Paul Carrasco no sabe qué pensar de eso. Está feliz de tener trabajo, de tener cómo cuidar a su esposa y a su hijo:
—Pero por otro lado, sabes que hay gente que se está muriendo. Que lo que yo hago es para otra persona que está destrozada. ¿Entonces me alegro o no me alegro? Es una posición incómoda.
Manuel González escucha esas historias diariamente, cuando los auxiliares de las funerarias van por sus pedidos y cuentan lo que les ha tocado ver en las morgues:
—A algunos se les caen hasta lágrimas por lo fuerte que es ver tantos cuerpos amontonados.
Ahí, dice, esto dejó de ser por la plata y pasó a importar otra cosa: evitar que los muertos se fueran así, sin dignidad, en bolsas o ataúdes de cartón.
Los muertos
A principios de junio, los muertos, el volumen de ellos, empezó a cargar a los vivos. Manuel González tuvo que dejar a sus cuatro hijos y esposa en Pudahuel para irse donde su abuela, a Quinta Normal, y así estar más cerca del trabajo. Espera poder estar con ellos el próximo domingo, para el Día del Padre. A Dirwin Castro, que está viviendo en el taller, le ha costado el encierro. No poder salir a correr, a jugar fútbol y verse rodeado siempre de urnas, a veces lo lleva a pensar que si se enferma, podría terminar dentro de una de ellas. Nicolás Bergerie tampoco ha visto a su pareja o a su hijo de un año, en Quilicura, durante el último mes. Además del taller también trabaja en un cementerio y eso lo obliga a estar fuera de la casa de lunes a domingo, 14 horas al día. Por eso, cuando empezó el peak de contagios, decidió aislarse.
—Imagínate llegar a tu casa a las 22.00, que tu señora te hable y tú sigas pensando en qué vas a hacer mañana para que esto no colapse —relata Bergerie—. Esto genera problemas. Es lo que me cuentan los chiquillos y a mí también me pasa.
A eso, dice, hay que sumar los 10 llamados diarios de clientes que le piden urnas al precio que pida:
—Me dicen “Nico, estoy desesperado. ¿Qué te queda?

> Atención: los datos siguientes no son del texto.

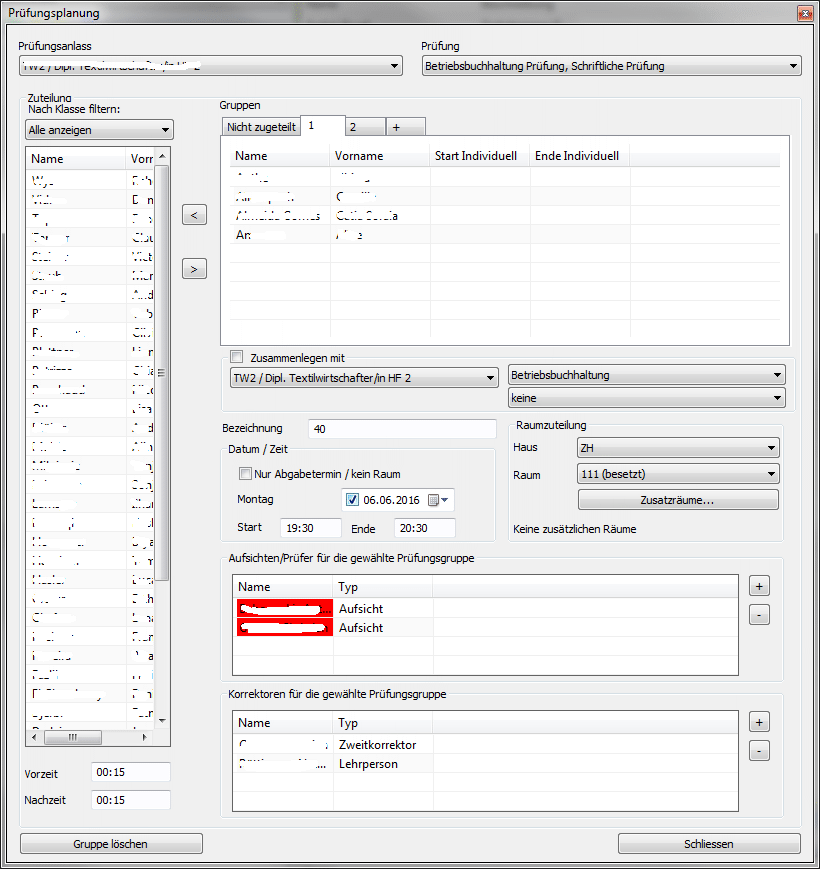Open the Prüfungsanlass dropdown
The width and height of the screenshot is (820, 869).
210,67
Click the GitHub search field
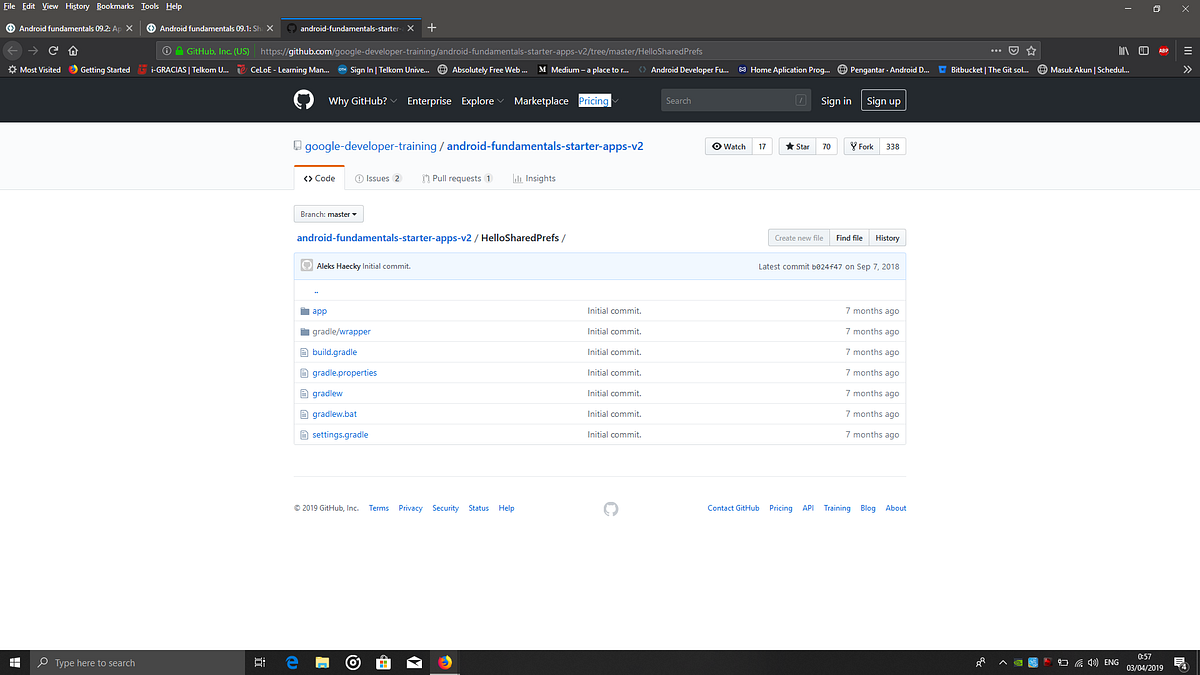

Mándame lo que sea”. Lo peor es que son amigos míos, entonces se enojan. Me dicen “Nico, si no me quieres vender, mejor dime”, y yo les digo que no es que no quiera, es que no puedo producir más.
Lo complejo es que no hay indicios de que las muertes vayan a bajar pronto. Según el epidemiólogo y académico de la Escuela de Salud Pública de la Universidad de Chile, Gabriel Cavada, “no es descartable que la segunda semana de julio estemos en alrededor de 210 a 240 muertos diarios como peak”.
Pero en su informe del viernes, el Minsal reportó 222 fallecidos en su último conteo.
Esa misma mañana, tres carrozas pasaron frente el taller de Bergerie. La última de ellas, conducida por un hombre de unos 50 años, con su mascarilla colgando del rostro, que sale del vehículo quejándose.
—Tengo que venir día por medio a buscar urnas, amigo —dice—. Si ya no quedan. Imagínate que ahora tengo un fallecido y su urna ni siquiera está lista.